O subfinanciamento das UEBA, com a consequente precarização das condições de trabalho e estudo, além dos desafios à autonomia universitária, seguiram no centro das discussões. O debate também avançou sobre temas como a defesa da política de cotas raciais para o ingresso de estudantes, docentes e servidores nas Universidades Estaduais, bem como o fortalecimento de políticas de permanência estudantil.

Compareceram na segunda reunião deste ano as Associações Docentes que compõe o Fórum das ADs (ADUFS, ADUNEB, ADUSB e ADUSC), os Diretórios Centrais dos Estudantes (DCE) da UEFS, da UESB e da UNEB, e o Sindicato dos Técnicos Administrativos da UESC (AFUSC).

Embora convidados com antecedência, o Sindicato dos Trabalhadores em Educação do Terceiro Grau do Estado da Bahia (Sintest-BA), que representa os técnicos administrativos da UEFS e da UNEB, e o Sindicato dos Servidores Técnico-Administrativos da UESB (AFUS), mais uma vez não enviaram representantes. Pelo segmento estudantil, o Diretório Central dos Estudantes da UESC também não se fez representar.

Diante da necessidade de rearticular e unificar a luta em defesa do ensino superior gratuito, democrático e socialmente referenciado, o Fórum das ADs lamenta essas ausências em um contexto marcado por uma política sistemática de desinvestimento e cortes orçamentários promovida pelo governo estadual contra as UEBA.
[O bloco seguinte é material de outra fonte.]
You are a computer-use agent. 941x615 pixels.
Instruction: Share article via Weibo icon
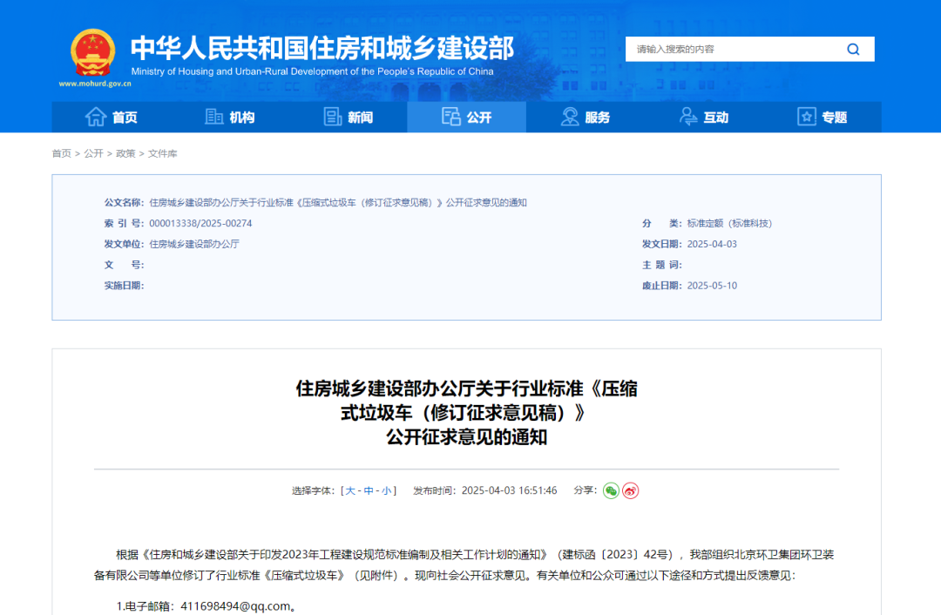631,490
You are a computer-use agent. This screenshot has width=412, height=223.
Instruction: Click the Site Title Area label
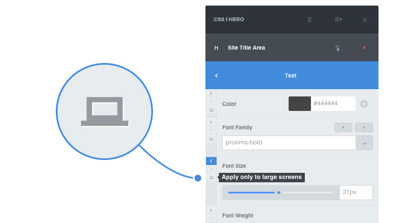246,48
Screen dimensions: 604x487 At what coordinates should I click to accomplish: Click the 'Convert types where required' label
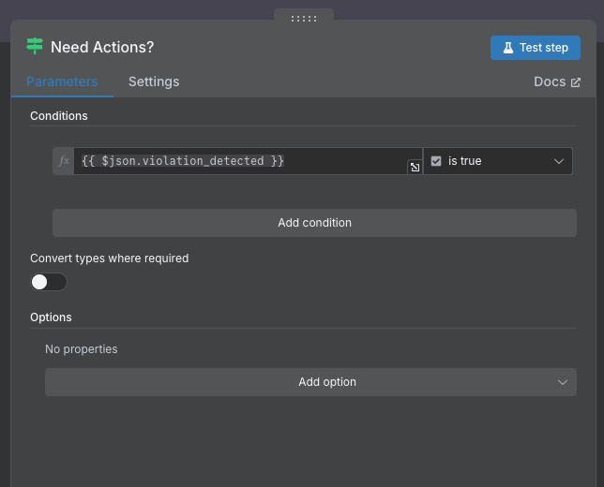coord(109,258)
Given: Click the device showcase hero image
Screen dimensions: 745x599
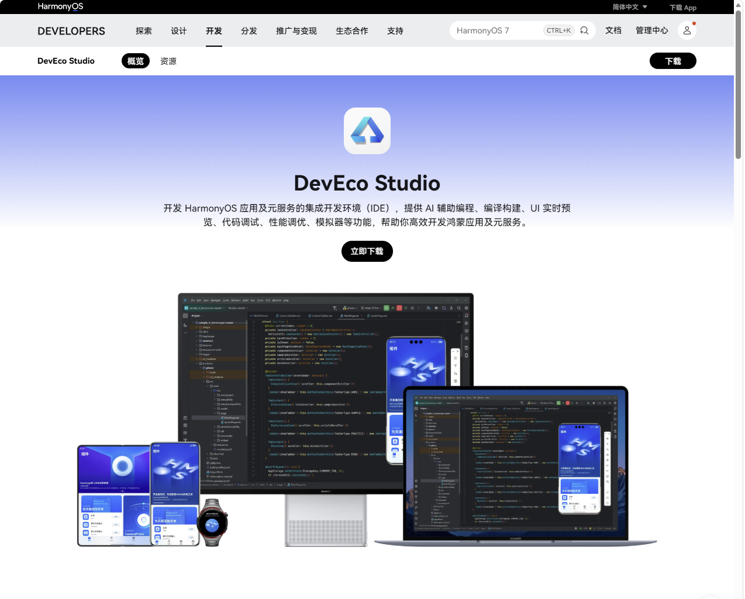Looking at the screenshot, I should 367,420.
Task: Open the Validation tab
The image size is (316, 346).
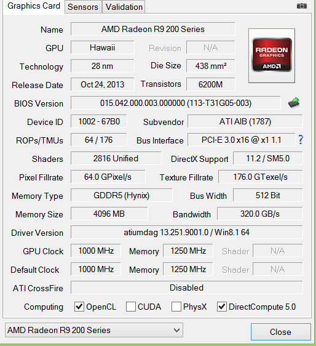Action: click(124, 7)
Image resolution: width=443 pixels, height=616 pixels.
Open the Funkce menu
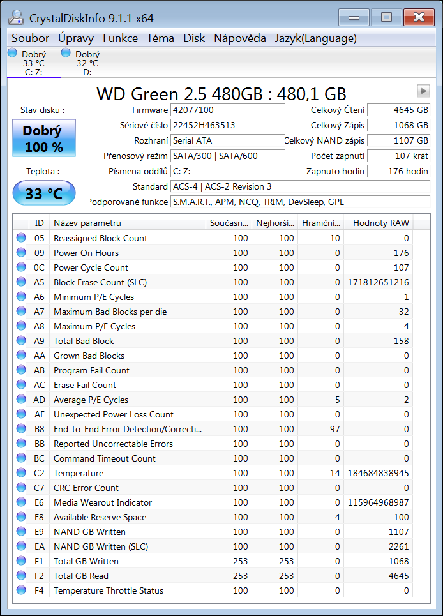pyautogui.click(x=120, y=38)
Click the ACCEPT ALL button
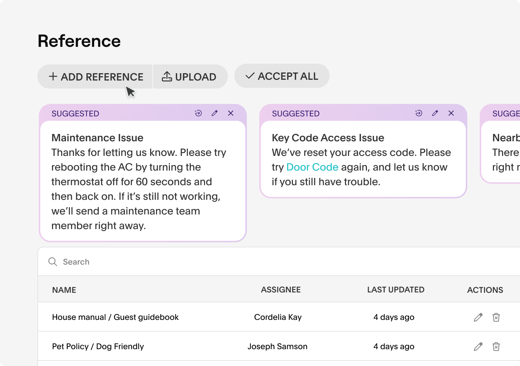 click(x=282, y=76)
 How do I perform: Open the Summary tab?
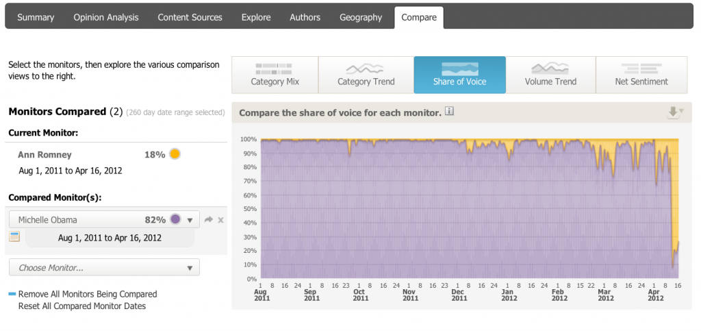pyautogui.click(x=36, y=17)
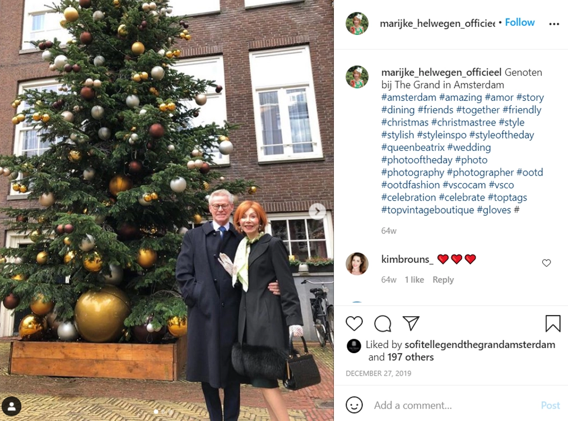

Somente em 2025, foi registrado um corte superior a R$ 365 milhões entre o orçamento autorizado pela Assembleia Legislativa (ALBA) e o efetivamente realizado pelo executivo. Desse total, mais de R$ 140 milhões deixaram de ser destinados a investimentos e mais de R$ 190 milhões à manutenção e custeio.

Essa política tem aprofundado a precarização da infraestrutura das universidades, ampliado as barreiras à permanência estudantil, favorecendo a evasão discente, além de atacar os direitos trabalhistas de docentes, técnicas(os) e analistas.

Entre os encaminhamentos do encontro desta terça-feira está a articulação para a promoção de uma audiência pública na ALBA, com o objetivo de debater a Lei Orçamentária Anual (LOA) e a previsão orçamentária para a manutenção e expansão das quatro Universidades Estaduais da Bahia. A atividade, prevista para ocorrer em novembro, será precedida por uma campanha de mobilização nas redes sociais em defesa do investimento de 7% da Receita Líquida de Impostos para o funcionamento das Universidades e mais 1% para permanência estudantil.

A reunião também tratou da discussão preliminar de um regimento para o Fórum das 12 e da coleta de assinaturas das entidades que vão apoiar o manifesto contra o sucateamento das UEBA e a política de austeridade do governo, documento que será consolidado e encaminhado para a subscrição final.